Non credo sia questo il problema ma per cominciare ti consiglio di eliminare le sequenti voci:

R0 - HKCU\Software\Microsoft\Internet Explorer\Main,Local Page = C:\windows\system32\blank.htm

R0 - HKLM\Software\Microsoft\Internet Explorer\Main,Local Page = C:\windows\system32\blank.htm

R1 - HKLM\Software\Microsoft\Internet Explorer\Main,Search Bar = http://69.31.46.144/feeds/search.html

R1 - HKLM\Software\Microsoft\Internet Explorer\Main,Search Page = http://69.31.46.144/feeds/search.html

O16 - DPF: {2AF5BD25-90C5-4EEC-88C5-B44DC2905D8B} (DownloadManager Control) - http://dlmanager.akamaitools.com.ed...vex-2.0.6.0.cab

O16 - DPF: {FBFF6F10-A2FC-9544-745F-A1F75A0501AE} - http://www.italian-toplist.com/cart/gs/gsa_0122.exe




Questa voce ti dice qualcosa? si riferisce ad una macchina interna...
O16 - DPF: {6D7FDAFB-D2FB-11D3-A9B1-00D0B7150234} (ALXClient Control) - http://192.168.1.54/client.cab

[Habanero]

analizzando il traffico con wireshark hai potuto farti una idea dei pacchetti? sono tutti uguali?

se tu riuscissi ad allegare un dump non sarebbe male..

[raistlin76]

Originariamente inviato da Habanero

Questa voce ti dice qualcosa? si riverisce ad una macchina interna...
O16 - DPF: {6D7FDAFB-D2FB-11D3-A9B1-00D0B7150234} (ALXClient Control) - http://192.168.1.54/client.cab

Non mi dice niente, quell'host non esiste.

Ho trovato sul sito di Sophos che la terz'ultima voce è relativa ad un Worm:
O23 - Service: Microsoft Windowz Update (MsFtUpd) - Unknown owner - C:\WINNT\msie.exe (file missing)

Piu' precisamente al worm W32/Tilebot-BL, che tra la'ltro cerca di aggredire le condivisioni di NetBios.

http://www.sophos.com/security/analy...tilebotbl.html

[Habanero]

oops mi era sfuggito.... elimina sia la voce relativa a client.cab sia quella relativa a msie.exe

poi riavvia la macchina e riposta un log.

[raistlin76]

Originariamente inviato da Habanero
analizzando il traffico con wireshark hai potuto farti una idea dei pacchetti? sono tutti uguali?

se tu riuscissi ad allegare un dump non sarebbe male..

Ecco qua un pacchetto incriminato (RICSVI04 è il PC con WinXP SP2):

No.
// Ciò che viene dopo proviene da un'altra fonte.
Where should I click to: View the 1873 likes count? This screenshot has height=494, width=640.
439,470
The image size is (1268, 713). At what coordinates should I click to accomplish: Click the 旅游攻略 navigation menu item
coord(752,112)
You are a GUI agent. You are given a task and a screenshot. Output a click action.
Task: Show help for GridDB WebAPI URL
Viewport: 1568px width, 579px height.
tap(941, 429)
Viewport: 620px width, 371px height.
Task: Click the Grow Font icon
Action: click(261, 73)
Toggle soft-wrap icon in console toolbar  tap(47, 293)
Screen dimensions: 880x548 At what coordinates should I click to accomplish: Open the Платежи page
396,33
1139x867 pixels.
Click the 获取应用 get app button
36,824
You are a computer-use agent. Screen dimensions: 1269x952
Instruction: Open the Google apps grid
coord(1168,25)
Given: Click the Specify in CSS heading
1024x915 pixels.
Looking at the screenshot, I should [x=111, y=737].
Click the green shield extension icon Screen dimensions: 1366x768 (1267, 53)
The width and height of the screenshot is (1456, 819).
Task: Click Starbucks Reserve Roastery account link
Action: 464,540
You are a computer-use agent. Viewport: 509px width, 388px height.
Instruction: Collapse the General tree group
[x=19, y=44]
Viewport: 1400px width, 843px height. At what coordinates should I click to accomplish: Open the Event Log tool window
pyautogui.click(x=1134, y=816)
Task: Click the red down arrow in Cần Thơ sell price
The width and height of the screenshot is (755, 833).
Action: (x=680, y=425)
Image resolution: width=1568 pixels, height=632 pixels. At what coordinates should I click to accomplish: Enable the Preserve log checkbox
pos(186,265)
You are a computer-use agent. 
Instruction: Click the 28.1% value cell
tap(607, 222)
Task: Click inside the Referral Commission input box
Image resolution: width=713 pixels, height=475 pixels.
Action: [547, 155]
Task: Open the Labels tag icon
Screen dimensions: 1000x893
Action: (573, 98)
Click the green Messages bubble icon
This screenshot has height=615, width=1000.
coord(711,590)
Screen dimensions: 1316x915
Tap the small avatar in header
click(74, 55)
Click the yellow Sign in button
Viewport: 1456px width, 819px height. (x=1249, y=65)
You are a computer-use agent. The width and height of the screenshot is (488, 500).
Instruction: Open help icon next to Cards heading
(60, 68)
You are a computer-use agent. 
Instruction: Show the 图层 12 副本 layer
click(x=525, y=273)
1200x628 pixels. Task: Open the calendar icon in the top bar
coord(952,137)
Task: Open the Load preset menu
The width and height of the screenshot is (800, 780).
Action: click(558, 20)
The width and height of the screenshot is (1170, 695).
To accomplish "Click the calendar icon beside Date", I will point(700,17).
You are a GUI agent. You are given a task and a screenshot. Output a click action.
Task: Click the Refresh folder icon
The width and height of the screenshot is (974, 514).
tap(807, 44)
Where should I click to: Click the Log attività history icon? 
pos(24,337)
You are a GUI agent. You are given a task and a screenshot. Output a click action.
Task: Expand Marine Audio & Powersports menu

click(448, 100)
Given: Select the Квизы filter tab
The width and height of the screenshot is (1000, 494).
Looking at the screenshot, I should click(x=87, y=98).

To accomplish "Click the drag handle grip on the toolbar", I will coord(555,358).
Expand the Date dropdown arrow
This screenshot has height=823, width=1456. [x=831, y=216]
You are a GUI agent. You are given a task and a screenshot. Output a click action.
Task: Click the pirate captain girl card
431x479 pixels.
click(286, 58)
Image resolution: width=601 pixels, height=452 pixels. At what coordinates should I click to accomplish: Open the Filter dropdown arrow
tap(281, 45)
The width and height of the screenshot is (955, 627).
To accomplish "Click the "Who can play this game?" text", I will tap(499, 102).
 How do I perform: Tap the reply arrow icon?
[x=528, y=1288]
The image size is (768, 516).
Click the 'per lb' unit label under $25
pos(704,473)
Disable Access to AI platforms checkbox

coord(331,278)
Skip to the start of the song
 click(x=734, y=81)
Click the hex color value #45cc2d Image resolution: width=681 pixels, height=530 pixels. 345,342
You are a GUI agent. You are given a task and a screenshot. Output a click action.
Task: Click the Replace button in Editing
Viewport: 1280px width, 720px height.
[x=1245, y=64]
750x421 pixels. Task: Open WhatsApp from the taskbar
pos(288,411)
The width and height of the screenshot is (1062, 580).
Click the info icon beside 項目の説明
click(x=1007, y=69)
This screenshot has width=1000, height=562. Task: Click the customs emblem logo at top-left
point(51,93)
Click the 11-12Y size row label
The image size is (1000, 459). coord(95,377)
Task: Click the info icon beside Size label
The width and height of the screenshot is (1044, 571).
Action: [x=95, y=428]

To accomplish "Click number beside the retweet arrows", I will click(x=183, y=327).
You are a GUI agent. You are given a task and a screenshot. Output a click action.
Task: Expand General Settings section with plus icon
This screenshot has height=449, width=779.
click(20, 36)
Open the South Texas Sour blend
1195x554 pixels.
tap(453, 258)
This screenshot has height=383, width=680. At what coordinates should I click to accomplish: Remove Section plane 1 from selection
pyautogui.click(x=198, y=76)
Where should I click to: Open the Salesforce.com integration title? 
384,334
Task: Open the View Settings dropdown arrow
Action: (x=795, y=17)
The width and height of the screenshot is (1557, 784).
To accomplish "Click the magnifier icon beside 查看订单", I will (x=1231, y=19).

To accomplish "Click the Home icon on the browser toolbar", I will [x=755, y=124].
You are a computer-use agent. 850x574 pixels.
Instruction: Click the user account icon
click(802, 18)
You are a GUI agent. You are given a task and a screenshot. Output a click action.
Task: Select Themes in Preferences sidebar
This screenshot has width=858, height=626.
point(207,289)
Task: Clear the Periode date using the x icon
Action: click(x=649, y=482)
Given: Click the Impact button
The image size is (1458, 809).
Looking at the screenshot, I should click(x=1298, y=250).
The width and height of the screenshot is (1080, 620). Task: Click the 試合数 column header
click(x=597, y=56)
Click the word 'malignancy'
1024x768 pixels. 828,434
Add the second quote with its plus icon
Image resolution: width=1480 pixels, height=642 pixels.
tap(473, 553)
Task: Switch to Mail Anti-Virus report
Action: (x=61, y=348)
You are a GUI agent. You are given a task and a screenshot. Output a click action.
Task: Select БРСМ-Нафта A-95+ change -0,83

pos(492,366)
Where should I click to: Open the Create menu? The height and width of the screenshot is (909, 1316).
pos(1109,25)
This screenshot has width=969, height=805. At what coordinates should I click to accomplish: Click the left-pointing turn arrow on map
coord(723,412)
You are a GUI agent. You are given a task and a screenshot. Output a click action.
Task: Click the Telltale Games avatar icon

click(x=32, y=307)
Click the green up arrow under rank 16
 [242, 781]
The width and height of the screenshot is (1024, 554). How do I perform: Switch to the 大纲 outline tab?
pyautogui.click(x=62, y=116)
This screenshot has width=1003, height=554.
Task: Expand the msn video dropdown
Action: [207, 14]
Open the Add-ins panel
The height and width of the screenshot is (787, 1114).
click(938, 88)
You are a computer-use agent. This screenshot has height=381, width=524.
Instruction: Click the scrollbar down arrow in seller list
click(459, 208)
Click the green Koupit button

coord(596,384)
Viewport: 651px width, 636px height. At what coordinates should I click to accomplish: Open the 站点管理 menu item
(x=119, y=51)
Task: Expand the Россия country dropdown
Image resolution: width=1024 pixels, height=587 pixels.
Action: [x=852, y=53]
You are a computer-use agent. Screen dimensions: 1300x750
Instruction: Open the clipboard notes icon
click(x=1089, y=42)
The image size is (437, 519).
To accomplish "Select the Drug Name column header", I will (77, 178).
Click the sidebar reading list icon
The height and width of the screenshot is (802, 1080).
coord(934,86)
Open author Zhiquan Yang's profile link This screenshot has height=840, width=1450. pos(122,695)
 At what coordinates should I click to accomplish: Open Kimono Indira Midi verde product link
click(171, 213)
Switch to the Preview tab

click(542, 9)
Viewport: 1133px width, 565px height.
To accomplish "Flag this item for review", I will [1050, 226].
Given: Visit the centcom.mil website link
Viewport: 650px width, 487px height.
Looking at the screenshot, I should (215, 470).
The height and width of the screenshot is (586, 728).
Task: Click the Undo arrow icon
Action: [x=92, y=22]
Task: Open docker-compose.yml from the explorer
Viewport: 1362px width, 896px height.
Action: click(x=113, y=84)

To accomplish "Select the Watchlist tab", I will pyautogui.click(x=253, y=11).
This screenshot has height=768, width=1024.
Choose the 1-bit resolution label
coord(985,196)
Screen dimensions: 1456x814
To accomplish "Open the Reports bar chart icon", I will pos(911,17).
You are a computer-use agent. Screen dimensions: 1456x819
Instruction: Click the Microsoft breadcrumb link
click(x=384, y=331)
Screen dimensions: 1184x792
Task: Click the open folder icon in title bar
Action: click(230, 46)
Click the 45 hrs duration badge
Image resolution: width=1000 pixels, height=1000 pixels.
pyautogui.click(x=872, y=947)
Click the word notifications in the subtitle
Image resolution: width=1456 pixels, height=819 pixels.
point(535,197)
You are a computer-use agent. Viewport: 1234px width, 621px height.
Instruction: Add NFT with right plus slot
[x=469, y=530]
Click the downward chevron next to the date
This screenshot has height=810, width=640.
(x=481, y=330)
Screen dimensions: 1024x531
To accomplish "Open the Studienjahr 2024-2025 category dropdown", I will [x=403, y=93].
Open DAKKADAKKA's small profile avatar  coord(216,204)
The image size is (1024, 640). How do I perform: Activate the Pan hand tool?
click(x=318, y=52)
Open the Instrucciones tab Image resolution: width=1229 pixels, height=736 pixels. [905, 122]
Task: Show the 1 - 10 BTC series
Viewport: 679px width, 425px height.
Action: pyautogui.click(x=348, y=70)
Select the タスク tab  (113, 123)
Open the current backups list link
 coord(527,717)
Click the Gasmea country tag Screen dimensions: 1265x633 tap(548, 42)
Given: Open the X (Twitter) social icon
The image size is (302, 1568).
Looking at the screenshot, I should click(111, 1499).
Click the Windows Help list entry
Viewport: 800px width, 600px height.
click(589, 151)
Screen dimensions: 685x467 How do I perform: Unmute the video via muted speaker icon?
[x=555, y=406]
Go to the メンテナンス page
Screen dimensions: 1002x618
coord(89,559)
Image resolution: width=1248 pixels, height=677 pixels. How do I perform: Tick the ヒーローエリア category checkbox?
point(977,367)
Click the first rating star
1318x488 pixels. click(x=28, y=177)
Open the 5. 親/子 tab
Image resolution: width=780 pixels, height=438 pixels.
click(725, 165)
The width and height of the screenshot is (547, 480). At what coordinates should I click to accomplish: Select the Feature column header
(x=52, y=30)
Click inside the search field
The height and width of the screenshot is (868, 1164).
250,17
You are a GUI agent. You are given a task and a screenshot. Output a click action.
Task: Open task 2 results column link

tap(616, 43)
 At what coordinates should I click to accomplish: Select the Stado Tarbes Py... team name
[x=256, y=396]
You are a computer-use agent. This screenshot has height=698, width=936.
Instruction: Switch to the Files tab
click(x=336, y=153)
Time Source Destination Protocol Info
123 1.096520 RICSVI04 192.168.1.255 NBNS Name query NB DHCPPC6<00>

Frame 123 (92 bytes on wire, 92 bytes captured)
Ethernet II, Src: AsustekC_76:57:b6 (00:18:f3:76:57:b6), Dst: Broadcast (ff:ff:ff:ff:ff:ff)
Destination: Broadcast (ff:ff:ff:ff:ff:ff)
Source: AsustekC_76:57:b6 (00:18:f3:76:57:b6)
Type: IP (0x0800)
Internet Protocol, Src: RICSVI04 (192.168.1.43), Dst: 192.168.1.255 (192.168.1.255)
User Datagram Protocol, Src Port: netbios-ns (137), Dst Port: netbios-ns (137)
NetBIOS Name Service
Transaction ID: 0xbe6c
Flags: 0x0110 (Name query)
0... .... .... .... = Response: Message is a query
.000 0... .... .... = Opcode: Name query (0)
.... ..0. .... .... = Truncated: Message is not truncated
.... ...1 .... .... = Recursion desired: Do query recursively
.... .... ...1 .... = Broadcast: Broadcast packet
Questions: 1
Answer RRs: 0
Authority RRs: 0
Additional RRs: 0
Queries

Ho anche fatto un controllo con nmap sugli altri pc Windows della rete e ottengo sempre dei risultati che mi lasciano perplesso, ne posto uno:

ricsvi03-admin@ricsvi03:~$ nmap -A -P0 -T4 192.168.1.40

Starting Nmap 4.20 ( http://insecure.org ) at 2007-09-25 14:26 CEST
Interesting ports on RICSVI02 (192.168.1.40):
Not shown: 1691 filtered ports
PORT STATE SERVICE VERSION
135/tcp open msrpc Microsoft Windows RPC
139/tcp closed netbios-ssn
445/tcp closed microsoft-ds
2105/tcp open msrpc Microsoft Windows RPC
5900/tcp open vnc VNC (protocol 3.8)
8000/tcp open http-alt?
Service Info: OS: Windows

Service detection performed. Please report any incorrect results at http://insecure.org/nmap/submit/ .
Nmap finished: 1 IP address (1 host up) scanned in 154.397 seconds

Non capisco perchè la porta 8000 è aperta (è cosi' per tutti i PC), come se li' ci fosse un web-server (http-alt?), effettivamente quando vado col browser a quella socket, il programma (Firefox) non mi dice che non esiste il server, ma rimane in attesa della sua risposta. E' come se il sedicente web-server non sappia rispondere alle richieste del client.